◆ **What is required**:
Beginning at the line that includes "Task: Select the", return each line exactly through the end of the listing, and no line before it.

>>>

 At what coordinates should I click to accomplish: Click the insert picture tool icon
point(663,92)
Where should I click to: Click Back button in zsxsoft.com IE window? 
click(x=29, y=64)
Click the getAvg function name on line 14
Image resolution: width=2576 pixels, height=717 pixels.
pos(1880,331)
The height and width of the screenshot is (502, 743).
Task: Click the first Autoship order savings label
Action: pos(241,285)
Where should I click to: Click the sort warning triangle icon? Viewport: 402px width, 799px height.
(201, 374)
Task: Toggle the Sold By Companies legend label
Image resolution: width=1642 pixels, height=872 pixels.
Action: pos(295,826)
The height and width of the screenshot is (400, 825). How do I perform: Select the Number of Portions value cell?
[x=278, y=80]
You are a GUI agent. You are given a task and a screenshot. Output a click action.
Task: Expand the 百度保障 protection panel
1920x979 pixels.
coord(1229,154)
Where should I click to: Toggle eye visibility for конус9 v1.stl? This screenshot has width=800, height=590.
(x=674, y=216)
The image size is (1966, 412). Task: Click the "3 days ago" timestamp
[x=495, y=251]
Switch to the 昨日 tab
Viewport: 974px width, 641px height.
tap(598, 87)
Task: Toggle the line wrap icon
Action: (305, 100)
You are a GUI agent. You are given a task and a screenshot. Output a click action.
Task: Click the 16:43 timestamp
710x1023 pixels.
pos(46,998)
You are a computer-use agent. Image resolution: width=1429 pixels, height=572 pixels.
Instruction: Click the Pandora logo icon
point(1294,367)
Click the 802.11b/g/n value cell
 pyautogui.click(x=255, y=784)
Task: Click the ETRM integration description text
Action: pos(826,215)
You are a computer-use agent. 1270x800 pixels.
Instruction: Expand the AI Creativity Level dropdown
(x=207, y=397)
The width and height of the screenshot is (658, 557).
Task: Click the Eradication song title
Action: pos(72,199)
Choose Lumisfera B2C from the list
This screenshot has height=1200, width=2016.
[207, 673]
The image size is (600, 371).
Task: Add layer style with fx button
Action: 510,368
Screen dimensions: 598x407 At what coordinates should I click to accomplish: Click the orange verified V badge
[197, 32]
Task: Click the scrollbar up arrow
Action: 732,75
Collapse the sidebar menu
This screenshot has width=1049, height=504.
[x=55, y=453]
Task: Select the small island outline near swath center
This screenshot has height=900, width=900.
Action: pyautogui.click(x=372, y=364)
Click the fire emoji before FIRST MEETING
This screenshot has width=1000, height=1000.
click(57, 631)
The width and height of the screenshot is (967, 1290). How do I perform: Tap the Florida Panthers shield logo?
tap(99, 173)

<<<

◆ **Exercise answer**:
Task: Select the small island outline near swath center
This screenshot has height=900, width=900.
Action: pyautogui.click(x=372, y=364)
Click the fire emoji before FIRST MEETING
This screenshot has width=1000, height=1000.
click(57, 631)
The width and height of the screenshot is (967, 1290). How do I perform: Tap the Florida Panthers shield logo?
tap(99, 173)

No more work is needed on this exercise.